Gut am Arbeitgeber finde ich

Mann/Frau muss sehr schnell lernen, tatsächlich gut selbständig denken und qualitativ hochwertig arbeiten können, sonst wird das nichts. Wer sich irgendwie durch den Bachelor gemogelt hat, bekommt hier schnell seine Grenzen aufgezeigt. Kündigungen in der Probezeit kommen auch hier vor, waren aber in meinen Augen auch meist gerechtfertigt.

Wer das Auswahlverfahren und die Probezeit bestanden hat, ist faktisch unbefristet beschäftigt. Mir ist nicht bekannt, dass das Unternehmen danach jemals von sich aus gekündigt hat. Dafür ist die Ausbildung auch zu aufwendig. Der Job bleibt auch danach ziemlich anspruchsvoll und verliert nichts von seinem Reiz. Krisenmanager zu sein ist und bleibt einfach cool.

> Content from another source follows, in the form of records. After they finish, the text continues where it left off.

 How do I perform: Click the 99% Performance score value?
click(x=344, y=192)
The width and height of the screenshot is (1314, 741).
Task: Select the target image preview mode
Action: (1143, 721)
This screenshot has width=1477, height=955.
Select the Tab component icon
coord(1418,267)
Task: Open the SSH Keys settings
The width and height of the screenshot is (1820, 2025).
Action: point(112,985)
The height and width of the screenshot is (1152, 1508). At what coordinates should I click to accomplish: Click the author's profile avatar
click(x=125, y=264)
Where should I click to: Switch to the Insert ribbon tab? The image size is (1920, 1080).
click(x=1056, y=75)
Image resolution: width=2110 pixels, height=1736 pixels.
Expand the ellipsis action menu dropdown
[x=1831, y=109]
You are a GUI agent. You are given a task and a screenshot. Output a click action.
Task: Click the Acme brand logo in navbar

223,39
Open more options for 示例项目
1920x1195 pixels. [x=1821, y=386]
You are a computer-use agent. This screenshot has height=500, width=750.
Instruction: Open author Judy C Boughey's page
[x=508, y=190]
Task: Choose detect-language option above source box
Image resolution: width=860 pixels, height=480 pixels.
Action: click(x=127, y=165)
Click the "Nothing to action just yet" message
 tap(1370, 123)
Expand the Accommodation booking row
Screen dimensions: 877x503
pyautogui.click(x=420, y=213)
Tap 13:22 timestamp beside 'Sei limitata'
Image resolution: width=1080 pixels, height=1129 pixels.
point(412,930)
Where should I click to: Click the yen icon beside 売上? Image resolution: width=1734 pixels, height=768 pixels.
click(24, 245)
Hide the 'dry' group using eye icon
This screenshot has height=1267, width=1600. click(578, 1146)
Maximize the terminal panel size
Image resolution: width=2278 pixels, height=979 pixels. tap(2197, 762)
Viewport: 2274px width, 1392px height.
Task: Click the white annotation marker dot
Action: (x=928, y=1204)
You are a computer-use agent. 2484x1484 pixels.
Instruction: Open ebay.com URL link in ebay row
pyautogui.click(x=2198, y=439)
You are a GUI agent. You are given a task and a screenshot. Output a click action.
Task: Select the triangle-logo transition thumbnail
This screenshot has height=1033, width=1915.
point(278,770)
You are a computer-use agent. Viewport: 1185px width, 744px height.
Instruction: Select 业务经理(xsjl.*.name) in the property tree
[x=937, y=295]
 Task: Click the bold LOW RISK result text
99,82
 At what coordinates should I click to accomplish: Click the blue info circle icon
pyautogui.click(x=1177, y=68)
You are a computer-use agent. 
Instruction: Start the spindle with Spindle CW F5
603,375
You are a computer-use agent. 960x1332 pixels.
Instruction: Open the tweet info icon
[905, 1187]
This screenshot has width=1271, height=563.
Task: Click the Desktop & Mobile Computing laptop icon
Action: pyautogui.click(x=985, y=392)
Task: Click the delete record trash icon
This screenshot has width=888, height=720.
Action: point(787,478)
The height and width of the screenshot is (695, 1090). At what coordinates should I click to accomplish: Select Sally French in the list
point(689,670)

Schlecht am Arbeitgeber finde ich

Nicht gut geregelt ist die Kantine. Im Gebäude arbeiten über 200 Leute, aber eine Kantine gibt es nicht. Das sollte geändert werden. Kiel selbst ist okay, aber etwas dezentral in Deutschland gelegen. Das Meer im Sommer und der Job gleichen das in meinen Augen aber locker aus. Der fehlende Flughafen nervt etwas. Daher starten die Dienstreisen fast immer ab Hamburg

Verbesserungsvorschläge

Die Jobbeschreibung in der Stellenausschreibung ist recht ausführlich und authentisch. Man merkt allerdings sofort, dass recht viel verlangt wird und sich das Traineeship an das obere Ende der Bewerber richtet. Das Einser-Abi ist hier die Regel und nichts besonderes.

Dieser Eindruck bestätigt sich auch im weiteren Ablauf. Die Kommunikation im Bewerbungsverfahren war recht schnell und konkret. Die Bewerbungsunterlagen werden sehr genau gelesen und Lücken im Lebenslauf entdeckt und genau hinterfragt. Das zeigt in meinen Augen Wertschätzung, muss man aber auch mögen.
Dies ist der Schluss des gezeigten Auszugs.